__Required tasks__
1. Print the passage of the Bunna Walsh biography that begins with "He was born" and ends after "the Children's Court.".
2. Answer these questions from the Bunna Walsh biography:
(a) In what year did Walsh become a waterside worker?
(b) With which organization was he an official from 1964 to 1979?
(c) For which district was he elected to the Victorian Legislative Council in 1970?

__Source passage__
= Bunna Walsh =

Australian politician (1933–2022)

Ronald William "Bunna" Walsh (20 June 1933 - 30 March 2022) was an Australian politician.

He was born in Port Melbourne to labourer William John Joseph Walsh and Amy Lydia. He attended state schools and became a waterside worker in 1954. Having joined the Labor Party in 1960, he was an official with the Waterside Workers Federation from 1964 to 1979 and also served as president of the ALP's South Melbourne branch. In 1970 he was elected to the Victorian Legislative Council for Melbourne West, but his election was declared void later that year because of an old criminal conviction in the Children's Court.

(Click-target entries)
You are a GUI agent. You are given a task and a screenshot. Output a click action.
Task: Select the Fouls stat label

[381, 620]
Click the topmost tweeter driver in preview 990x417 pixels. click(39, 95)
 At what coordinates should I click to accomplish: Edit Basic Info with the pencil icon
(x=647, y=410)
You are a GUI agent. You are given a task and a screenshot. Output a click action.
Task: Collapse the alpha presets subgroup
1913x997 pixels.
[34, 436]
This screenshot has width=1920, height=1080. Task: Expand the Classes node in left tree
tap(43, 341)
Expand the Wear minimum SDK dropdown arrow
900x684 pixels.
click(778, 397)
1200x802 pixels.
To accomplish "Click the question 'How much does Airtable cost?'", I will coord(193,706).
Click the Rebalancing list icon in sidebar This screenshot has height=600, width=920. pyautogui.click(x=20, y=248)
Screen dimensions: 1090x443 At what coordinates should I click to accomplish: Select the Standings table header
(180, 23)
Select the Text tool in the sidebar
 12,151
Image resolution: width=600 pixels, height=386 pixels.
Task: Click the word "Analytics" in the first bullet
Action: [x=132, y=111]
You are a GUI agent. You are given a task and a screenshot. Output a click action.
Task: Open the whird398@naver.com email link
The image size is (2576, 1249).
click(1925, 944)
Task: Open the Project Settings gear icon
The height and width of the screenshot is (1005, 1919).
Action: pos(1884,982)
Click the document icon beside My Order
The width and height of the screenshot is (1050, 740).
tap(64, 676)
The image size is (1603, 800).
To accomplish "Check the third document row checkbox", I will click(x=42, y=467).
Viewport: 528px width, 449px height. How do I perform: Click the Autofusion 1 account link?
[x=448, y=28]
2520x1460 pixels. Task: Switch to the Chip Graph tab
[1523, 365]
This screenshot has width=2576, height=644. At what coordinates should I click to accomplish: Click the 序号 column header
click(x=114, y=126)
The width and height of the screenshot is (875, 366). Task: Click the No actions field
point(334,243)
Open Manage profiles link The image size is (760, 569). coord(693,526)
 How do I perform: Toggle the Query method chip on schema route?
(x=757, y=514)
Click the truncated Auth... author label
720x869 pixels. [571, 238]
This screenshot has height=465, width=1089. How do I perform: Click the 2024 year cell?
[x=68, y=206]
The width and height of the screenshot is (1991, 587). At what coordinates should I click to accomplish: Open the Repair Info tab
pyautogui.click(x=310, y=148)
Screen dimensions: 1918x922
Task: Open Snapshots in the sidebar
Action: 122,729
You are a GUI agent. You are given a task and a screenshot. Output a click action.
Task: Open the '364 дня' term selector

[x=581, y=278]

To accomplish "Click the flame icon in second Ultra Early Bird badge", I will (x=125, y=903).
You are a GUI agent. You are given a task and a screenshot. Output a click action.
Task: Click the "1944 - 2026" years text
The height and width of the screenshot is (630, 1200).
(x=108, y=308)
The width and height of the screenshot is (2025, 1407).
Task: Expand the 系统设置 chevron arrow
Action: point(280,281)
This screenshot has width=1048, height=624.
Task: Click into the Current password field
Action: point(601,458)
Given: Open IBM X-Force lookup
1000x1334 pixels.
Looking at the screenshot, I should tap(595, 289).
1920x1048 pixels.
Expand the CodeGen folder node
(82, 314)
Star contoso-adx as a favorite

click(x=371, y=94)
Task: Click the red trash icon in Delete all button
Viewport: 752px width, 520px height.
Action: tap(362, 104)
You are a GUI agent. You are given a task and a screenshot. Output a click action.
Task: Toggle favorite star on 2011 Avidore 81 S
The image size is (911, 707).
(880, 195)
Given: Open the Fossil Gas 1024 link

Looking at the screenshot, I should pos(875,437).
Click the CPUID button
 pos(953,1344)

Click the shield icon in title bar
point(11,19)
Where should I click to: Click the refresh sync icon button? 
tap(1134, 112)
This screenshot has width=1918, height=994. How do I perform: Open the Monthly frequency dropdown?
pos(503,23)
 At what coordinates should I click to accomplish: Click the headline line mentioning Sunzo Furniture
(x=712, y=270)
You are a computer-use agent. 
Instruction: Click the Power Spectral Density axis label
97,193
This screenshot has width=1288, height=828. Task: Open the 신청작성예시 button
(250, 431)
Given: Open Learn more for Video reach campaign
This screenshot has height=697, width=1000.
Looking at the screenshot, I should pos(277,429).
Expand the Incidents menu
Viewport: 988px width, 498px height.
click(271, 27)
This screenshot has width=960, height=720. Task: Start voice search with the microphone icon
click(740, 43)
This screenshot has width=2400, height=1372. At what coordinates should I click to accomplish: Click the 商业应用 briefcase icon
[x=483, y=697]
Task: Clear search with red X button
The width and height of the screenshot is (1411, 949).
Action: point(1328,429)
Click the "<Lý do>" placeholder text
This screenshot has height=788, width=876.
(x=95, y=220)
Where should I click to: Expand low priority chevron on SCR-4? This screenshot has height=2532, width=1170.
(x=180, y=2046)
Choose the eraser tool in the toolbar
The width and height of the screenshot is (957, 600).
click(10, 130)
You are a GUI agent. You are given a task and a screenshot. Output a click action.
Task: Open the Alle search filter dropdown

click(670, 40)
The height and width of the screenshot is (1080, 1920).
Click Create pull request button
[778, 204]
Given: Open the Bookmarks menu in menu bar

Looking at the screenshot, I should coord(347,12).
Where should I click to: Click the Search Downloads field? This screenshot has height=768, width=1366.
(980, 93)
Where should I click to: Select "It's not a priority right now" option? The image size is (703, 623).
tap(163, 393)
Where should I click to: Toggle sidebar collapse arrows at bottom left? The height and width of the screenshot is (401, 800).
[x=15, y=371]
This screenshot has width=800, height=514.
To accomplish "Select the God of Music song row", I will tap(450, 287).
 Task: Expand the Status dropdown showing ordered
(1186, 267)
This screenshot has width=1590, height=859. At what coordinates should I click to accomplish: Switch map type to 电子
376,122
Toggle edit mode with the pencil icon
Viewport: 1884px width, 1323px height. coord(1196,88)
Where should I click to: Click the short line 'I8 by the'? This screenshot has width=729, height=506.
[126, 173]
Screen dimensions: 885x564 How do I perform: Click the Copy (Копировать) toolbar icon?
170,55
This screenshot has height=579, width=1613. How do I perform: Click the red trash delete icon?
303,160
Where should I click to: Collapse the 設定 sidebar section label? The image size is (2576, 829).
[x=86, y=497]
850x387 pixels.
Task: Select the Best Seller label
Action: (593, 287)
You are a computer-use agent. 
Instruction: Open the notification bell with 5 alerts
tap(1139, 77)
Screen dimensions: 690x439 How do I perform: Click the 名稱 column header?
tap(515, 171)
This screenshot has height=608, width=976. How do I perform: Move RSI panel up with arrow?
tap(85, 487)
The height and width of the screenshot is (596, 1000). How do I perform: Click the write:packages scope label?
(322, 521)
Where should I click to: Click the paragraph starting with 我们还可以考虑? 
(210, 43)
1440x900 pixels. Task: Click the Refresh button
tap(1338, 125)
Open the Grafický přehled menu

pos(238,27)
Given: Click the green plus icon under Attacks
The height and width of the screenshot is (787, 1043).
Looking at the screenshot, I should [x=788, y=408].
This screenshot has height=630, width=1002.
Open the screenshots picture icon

__Task solutions__
1.
He was born in Port Melbourne to labourer William John Joseph Walsh and Amy Lydia. He attended state schools and became a waterside worker in 1954. Having joined the Labor Party in 1960, he was an official with the Waterside Workers Federation from 1964 to 1979 and also served as president of the ALP's South Melbourne branch. In 1970 he was elected to the Victorian Legislative Council for Melbourne West, but his election was declared void later that year because of an old criminal conviction in the Children's Court.

2.
(a) 1954
(b) The Waterside Workers Federation
(c) Melbourne West